- Bond Claim Resources
The Difference Between a Bond Claim and a Mechanics Lien
When you’re unpaid for materials or labor furnished to a private project, the law allows you to file a lien claim against that property. When working on a state, county or municipal project, of course, the government isn’t going to tolerate claims against its interest in the land.
Therefore, to protect contractors and suppliers on the job, prime contractors working on these projects are required to post a payment bond. The payment bond is secured by a surety company, who must meet certain qualifications to guarantee they have the finances to secure the value of the project. When someone goes unpaid on the state, county or municipal project, they can make a claim for payment directly against the payment bond.

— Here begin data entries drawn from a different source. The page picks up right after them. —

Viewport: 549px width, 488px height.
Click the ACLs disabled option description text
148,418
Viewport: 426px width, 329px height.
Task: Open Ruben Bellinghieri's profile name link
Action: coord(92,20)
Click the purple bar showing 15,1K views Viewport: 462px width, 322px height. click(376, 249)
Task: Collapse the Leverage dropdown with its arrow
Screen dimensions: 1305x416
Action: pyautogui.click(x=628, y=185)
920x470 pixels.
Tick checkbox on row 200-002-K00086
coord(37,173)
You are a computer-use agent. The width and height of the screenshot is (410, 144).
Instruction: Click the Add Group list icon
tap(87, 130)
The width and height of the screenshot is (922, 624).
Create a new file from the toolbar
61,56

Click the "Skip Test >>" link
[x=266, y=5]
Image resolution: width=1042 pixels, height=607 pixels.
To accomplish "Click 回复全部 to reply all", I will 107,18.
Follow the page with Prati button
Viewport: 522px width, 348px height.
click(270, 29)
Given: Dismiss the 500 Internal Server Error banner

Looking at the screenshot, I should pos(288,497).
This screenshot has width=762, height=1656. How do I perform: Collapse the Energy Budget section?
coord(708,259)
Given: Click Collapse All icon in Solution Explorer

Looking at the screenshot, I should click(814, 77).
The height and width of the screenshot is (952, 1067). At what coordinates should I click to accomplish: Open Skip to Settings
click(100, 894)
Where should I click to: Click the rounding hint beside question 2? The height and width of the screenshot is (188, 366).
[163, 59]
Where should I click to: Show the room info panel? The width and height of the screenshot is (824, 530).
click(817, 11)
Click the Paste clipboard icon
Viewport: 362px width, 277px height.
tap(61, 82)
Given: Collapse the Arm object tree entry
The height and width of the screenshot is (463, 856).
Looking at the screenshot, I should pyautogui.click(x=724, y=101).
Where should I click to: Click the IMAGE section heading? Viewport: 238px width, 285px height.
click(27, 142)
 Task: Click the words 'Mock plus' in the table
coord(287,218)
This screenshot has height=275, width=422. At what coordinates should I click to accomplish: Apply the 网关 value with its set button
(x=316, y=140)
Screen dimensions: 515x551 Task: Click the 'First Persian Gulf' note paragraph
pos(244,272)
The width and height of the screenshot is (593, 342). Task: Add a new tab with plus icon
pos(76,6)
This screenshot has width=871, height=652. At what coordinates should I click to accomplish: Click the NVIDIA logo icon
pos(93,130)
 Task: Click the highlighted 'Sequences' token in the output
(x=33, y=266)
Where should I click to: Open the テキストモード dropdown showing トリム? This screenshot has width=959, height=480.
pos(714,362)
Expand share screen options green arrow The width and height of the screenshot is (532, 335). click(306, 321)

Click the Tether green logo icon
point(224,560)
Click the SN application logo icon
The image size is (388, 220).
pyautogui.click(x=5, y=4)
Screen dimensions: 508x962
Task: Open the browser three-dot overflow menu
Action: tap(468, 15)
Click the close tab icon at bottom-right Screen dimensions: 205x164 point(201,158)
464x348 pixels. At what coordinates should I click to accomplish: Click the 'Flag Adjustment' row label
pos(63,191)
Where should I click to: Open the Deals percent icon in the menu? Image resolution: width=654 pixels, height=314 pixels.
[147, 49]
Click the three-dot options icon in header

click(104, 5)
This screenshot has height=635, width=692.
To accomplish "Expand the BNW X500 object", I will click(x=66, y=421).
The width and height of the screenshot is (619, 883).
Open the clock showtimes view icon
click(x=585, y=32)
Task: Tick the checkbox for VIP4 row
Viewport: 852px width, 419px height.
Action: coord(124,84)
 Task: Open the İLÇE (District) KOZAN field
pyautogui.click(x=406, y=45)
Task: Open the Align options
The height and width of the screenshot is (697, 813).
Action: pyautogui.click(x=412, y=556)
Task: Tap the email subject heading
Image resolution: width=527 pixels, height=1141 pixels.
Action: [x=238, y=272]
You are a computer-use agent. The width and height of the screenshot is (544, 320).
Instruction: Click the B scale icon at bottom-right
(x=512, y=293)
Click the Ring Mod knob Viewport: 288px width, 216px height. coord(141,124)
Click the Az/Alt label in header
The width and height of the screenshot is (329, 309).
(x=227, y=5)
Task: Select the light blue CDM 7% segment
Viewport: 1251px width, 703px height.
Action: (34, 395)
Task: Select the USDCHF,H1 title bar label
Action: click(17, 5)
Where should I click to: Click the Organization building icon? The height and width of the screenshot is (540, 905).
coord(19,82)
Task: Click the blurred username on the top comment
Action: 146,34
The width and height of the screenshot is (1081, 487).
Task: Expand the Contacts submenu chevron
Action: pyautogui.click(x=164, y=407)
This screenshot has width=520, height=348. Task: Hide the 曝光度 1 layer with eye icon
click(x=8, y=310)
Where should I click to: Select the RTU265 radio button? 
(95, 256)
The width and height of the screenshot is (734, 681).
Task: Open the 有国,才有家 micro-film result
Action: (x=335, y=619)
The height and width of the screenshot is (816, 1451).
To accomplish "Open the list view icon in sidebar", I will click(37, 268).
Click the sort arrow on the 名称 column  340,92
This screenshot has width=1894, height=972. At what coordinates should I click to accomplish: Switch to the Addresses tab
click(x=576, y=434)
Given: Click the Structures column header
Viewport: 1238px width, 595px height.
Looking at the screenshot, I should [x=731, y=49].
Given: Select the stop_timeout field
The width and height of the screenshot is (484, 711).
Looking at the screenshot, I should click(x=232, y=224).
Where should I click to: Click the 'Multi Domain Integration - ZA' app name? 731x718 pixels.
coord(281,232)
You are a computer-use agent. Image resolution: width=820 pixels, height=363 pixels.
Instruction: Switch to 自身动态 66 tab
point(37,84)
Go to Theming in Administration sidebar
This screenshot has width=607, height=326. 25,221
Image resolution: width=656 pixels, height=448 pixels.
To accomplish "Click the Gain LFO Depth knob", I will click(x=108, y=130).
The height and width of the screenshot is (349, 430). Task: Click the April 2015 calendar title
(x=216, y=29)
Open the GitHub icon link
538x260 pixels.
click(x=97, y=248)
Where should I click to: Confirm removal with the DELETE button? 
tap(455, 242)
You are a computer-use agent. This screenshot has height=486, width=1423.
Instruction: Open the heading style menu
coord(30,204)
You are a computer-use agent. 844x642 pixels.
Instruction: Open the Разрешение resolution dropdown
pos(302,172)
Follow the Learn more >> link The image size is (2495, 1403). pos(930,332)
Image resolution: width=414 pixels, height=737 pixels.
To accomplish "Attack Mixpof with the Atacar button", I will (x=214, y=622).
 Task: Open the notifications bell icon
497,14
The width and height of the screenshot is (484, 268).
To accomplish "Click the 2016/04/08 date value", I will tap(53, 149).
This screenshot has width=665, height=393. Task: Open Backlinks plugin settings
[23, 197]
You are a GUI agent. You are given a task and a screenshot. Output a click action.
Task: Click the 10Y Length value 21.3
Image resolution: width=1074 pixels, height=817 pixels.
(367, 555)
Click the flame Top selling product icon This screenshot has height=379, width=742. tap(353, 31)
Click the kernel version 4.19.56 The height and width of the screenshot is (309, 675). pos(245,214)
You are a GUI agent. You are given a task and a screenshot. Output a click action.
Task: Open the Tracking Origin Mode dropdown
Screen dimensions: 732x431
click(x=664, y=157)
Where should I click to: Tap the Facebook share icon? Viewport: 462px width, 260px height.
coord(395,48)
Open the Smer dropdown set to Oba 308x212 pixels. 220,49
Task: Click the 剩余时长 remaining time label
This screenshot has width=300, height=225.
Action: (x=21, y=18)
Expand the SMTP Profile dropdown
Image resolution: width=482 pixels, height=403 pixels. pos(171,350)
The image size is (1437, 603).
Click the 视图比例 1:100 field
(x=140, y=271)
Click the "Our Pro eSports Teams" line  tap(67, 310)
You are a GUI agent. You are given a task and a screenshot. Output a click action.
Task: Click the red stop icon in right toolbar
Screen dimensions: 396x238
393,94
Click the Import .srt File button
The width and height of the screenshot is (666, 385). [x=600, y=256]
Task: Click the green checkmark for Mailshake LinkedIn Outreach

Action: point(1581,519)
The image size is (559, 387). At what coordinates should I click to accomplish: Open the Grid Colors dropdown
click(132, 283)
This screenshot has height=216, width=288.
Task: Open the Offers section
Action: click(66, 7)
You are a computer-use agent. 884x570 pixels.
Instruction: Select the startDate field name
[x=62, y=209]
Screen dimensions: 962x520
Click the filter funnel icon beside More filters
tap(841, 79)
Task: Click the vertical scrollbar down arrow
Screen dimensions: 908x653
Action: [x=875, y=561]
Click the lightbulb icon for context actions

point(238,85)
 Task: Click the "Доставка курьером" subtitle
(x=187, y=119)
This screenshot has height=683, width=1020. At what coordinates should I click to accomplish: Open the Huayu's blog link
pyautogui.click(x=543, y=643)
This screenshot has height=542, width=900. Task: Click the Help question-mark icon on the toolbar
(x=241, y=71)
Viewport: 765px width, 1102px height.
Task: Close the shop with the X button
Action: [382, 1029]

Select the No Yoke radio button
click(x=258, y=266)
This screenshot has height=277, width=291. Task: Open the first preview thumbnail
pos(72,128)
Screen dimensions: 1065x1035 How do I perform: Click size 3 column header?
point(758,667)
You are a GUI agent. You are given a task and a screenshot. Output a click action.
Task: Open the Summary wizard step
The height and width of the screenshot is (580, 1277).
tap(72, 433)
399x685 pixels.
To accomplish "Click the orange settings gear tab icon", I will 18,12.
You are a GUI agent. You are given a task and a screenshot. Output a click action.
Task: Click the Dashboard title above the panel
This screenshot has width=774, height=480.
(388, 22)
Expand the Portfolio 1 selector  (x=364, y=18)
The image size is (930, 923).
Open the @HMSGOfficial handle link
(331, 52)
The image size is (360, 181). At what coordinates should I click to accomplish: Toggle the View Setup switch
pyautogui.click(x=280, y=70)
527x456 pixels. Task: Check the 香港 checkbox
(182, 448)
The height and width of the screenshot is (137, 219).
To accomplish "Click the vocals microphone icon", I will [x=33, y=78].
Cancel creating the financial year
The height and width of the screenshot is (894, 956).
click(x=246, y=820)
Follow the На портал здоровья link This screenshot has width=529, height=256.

So, while a mechanics lien filing attaches to and is secured by the physical property, a bond claim attaches to and is secured by the payment bond. In a lot of ways, since properties can be over-leveraged and complex to foreclose upon, claims against payment bonds are cleaner, simpler and faster than mechanics lien claims.
What is the Bond Claim Process?
STEP 1: FILE BOND CLAIM
The first step in filing a bond claim, is of course, filing the bond claim! This step is simple enough, but because of the complexity of state requirements and the chance of error, it’s worth using a reputable bond claim processing technology like Levelset to file the claim for you.
The biggest mistake you can make when filing your bond claim, however, is not getting the claim filed on time. Each state has separate deadlines for when these bond claims are due. You must get the bond claim prepared correctly, and filed in the right place all before the state’s deadline. To determine the deadline to file a bond claim in your project’s state, consult Levelset’s industry-leading state bond claim resources.
STEP 2: REPLY TO BONDING COMPANY WITH BACKUP
After your bond claim is filed, you’ll be contacted by the surety to advise that a claim has been opened, and to request you reply with backup materials about your claim and a sworn statement of claim. Your next step is to return this sworn statement and any backup documentation you have. Return these documents as quickly as possible to keep the claim moving along, as your claim will be delayed as long as you delay returning the materials.
STEP 3: FOLLOWUP WITH THE BONDING COMPANY
After you file your bond claim and return your bond claim sworn statement and information, the bonding company will contact their customer (the prime contractor) and notify them of the claim. They will also give the prime contractor an opportunity to respond to the claim. Prime contractors often delay responding to the bonding company, which delays your claim.
Move your claim along by following up with the bonding company and pushing them to approve the claim.
STEP 4: FILE AN ENFORCEMENT ACTION
If the bond claim doesn’t produce payment right away, and your claim is either denied or delayed unreasonably, it may be time to file a lawsuit against the surety to enforce your bond claim. That is the last step, if necessary.